I am fortunate enough to be treated still by an oncologist who was on my team when this all started for me back in that grim old place, and I count myself phenomenally, possibly uniquely, lucky in that. I understand the hours the doctors work, and I have seen him on wards at the crack of dawn, at lunchtime, and last thing at night, having conversations with patients who, for one reason or another, were on his mind. He would slot these things in between endless hours in clinic, formal ward rounds and every other doctoring thing a doctor does to stay good enough to keep a few more of us alive every day.

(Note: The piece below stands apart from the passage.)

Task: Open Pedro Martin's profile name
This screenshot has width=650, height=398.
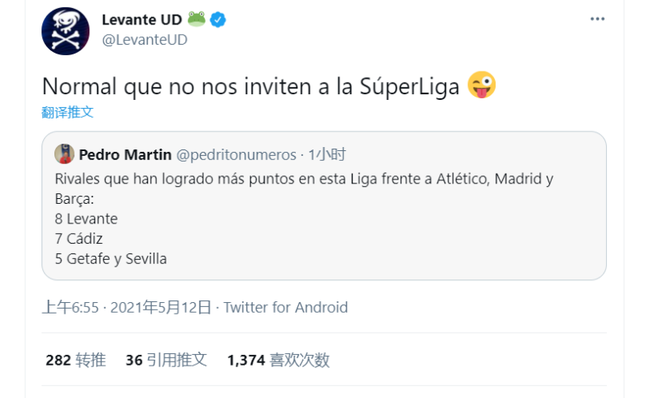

Please, give our nurses and oncologists the space to stay closer to us. Think, no really REALLY THINK, when designing spaces in which such doctoring and patienting is done. We live in the real world, in the real NHS. This is where resources and staff will continue to be cut while the incidence of cancer increases. Patients suffer. Care circles are not complete. Care Pathways are littered with holes you could drive a truck down.
Ward design needs to put the people who use them front and centre, but equally, recognise the world isn’t perfectly staffed or perfectly run. It needs to work with the utmost efficiency on all the bad days, enabling the staff we have to care for us properly, safely, and with compassion.
On the plus side, of course, no canaries died in the building of new Paget – and for that, I am most grateful.